Lors des séances de mue, les films plastiques et les rubans
adhésifs épousent le corps selon la dualité
Derme/Epiderme.
La
performance est vécue de l'intérieur et dure le
temps désiré par le modèle, s'ouvre à
toutes possibilités de jeu et de voyage intérieur.
Vu de l'extérieur, le masque intégral qui recouvre
peu à peu son hôte le transforme en poupée
de chair et de sang, en corps désincarné, en marionnette
vivante. Mais pour la personne qui mue, c'est un rite initiatique
qui voile l'apparence et la vision pour atteindre à une
hypersensibilité intime, une révolution de son rapport
au monde, une mutation de la peau qui redéfinit les limites
du corps, interface et territoire à explorer. Le
vécu de chaque personne durant l'expérience, et
les images qui en résultent, diffèrent selon les
personnes et le déroulement du rituel.
Après
la libération par découpe de sa seconde peau, la
personne tient entre ses bras une forme qui lui appartient, hantée,
tout juste détachée d'elle et pourtant si intime,
son spectre, une vision de soi en 3D. L'objet " mue "

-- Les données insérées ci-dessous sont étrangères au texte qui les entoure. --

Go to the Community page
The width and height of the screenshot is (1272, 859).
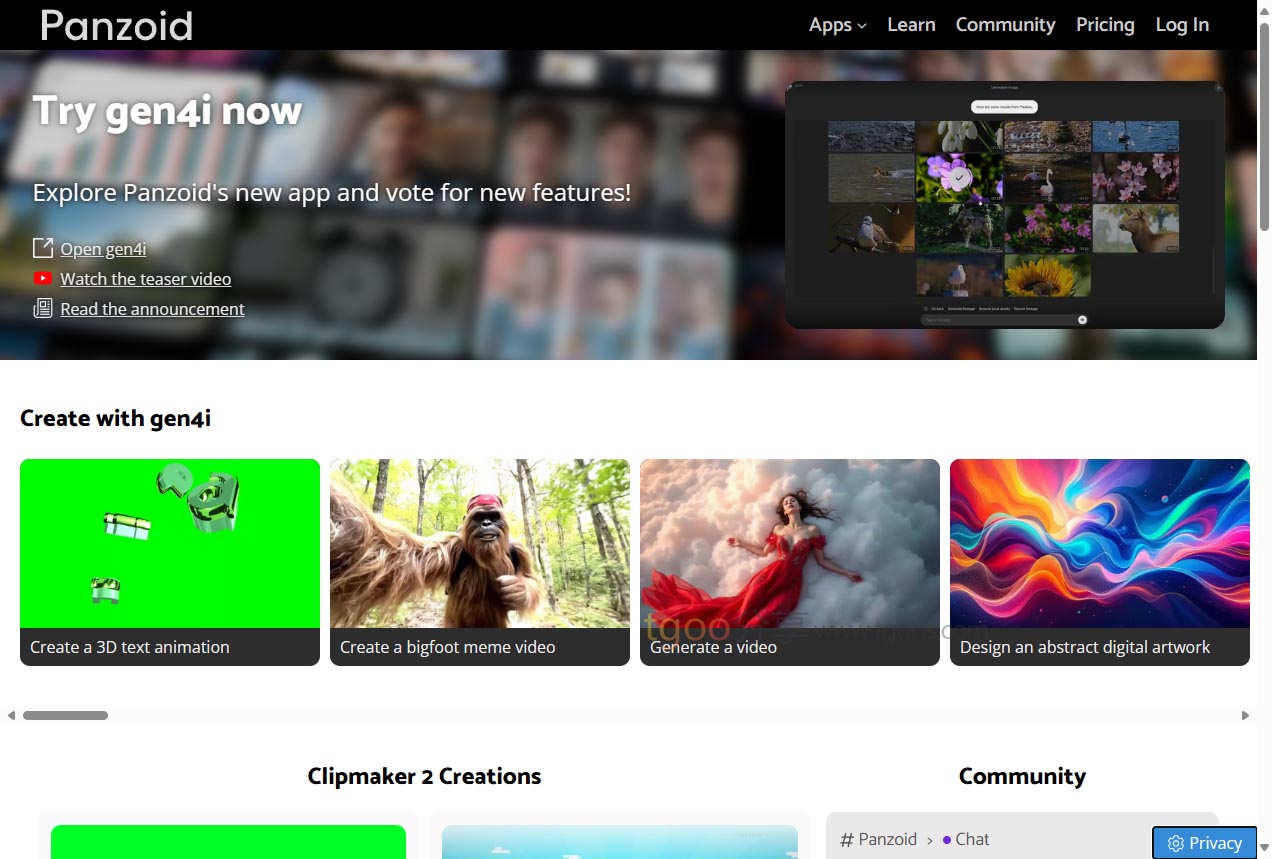click(1005, 25)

témoigne du rituel accompli, et devient fétiche,
imprégné de tout une histoire, mystérieusement
chargé. Manipuler
sa propre mue, c'est entrer en possession de son ombre incarnée,
prendre soin de son aura, fragile et aérienne, tenir dans
ses mains notre premier territoire intime, la peau. Les mues issues
de ces expériences sont ensuite intégrées
dans mes installations plastiques évolutives et/ou offertes
(rendues) à leur propriétaire.
Une
mue intégrale se déroule selon 4 phases successives:
- Pose du film étirable sur l'ensemble du corps (avec
des ouvertures pour
respirer)
- Fixation du film étirable (cello) à l'aide
de rubans adhésifs (scotch) déroulés
en bandes chevauchées
- Massage intégral pour assurer la cohésion
scotch/cello (principe
Derme/Epiderme) et la proximité avec la peau.

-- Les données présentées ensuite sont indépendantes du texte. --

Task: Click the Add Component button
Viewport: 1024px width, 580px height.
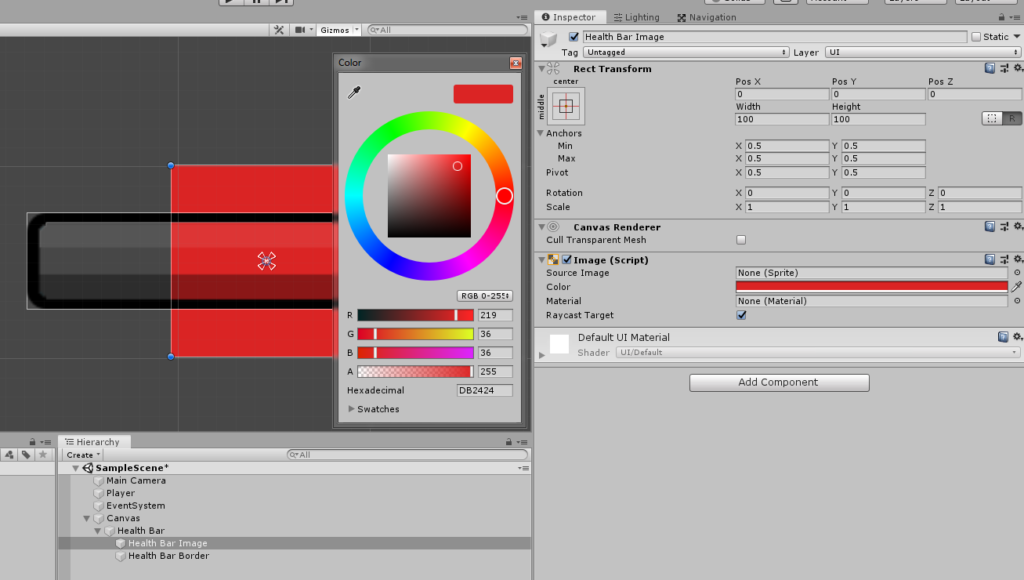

- Découpe de la seconde peau en une seule pièce.
Chaque séance est l'occasion de créer un rituel
particulier
ajusté à ce qui se passe, au ressenti et aux envies.
Toute mue
est singulière, réalisée sur-mesure
et ouverte à des improvisations concertées.

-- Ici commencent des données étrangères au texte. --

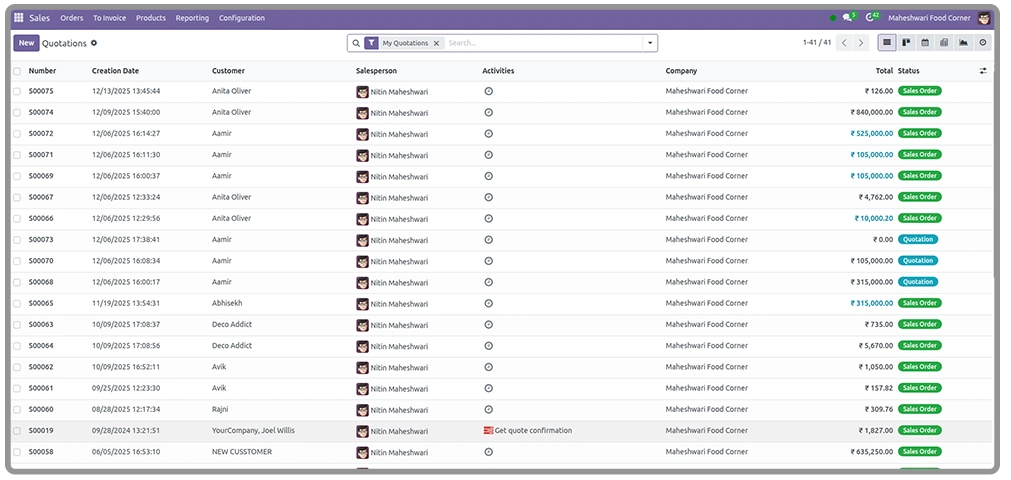Remove the My Quotations filter

point(436,43)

Le déroulement de la mue s'inscrit ainsi dans l'évolution
de mes recherches
personnelles, autant que dans l'alchimie des rencontres, et peut
déboucher sur d'autres performances, ou sur des installations
mêlant vidéo, rétroprojections, jeux de lumière,
bandes sonores.
Mue de Bruno
Mue d'Isabelle
LE
VéCU DE LA MUE
"La trace écrite au mois d'août existe encore, même
si elle se trouve datée. Il y est surtout question de sensations
tactiles. ...
Elles me paraissent plutôt étranges, parce qu'en souvenir,
elles deviennent légères, alors que si je vois du film étirable,
il me vient une très forte, voire énervante, envie de le
toucher, de jouer avec, de sentir sa plasticité entre mes
doigts. Et puis en me moulant le corps, il inversait ainsi
les rôles.
Ce qui me vient d'abord, c'est une idée de fraîcheur. Contre
la peau. La première couche fige déjà la peau comme en remplaçant
l'enveloppe membraneuse par une autre et limite les mouvements
superficiels. Pourtant, elle semble beaucoup moins dure
que le scotch. Les extrémités, particulièrement les mains,
sont rétrécies dans une posture de tassement (poignets cassés,
doigts les uns sur les autres...). Les jambes doivent se
maintenir desserrées et les bras à distance du buste pour
ne pas couper la circulation du sang et la respiration.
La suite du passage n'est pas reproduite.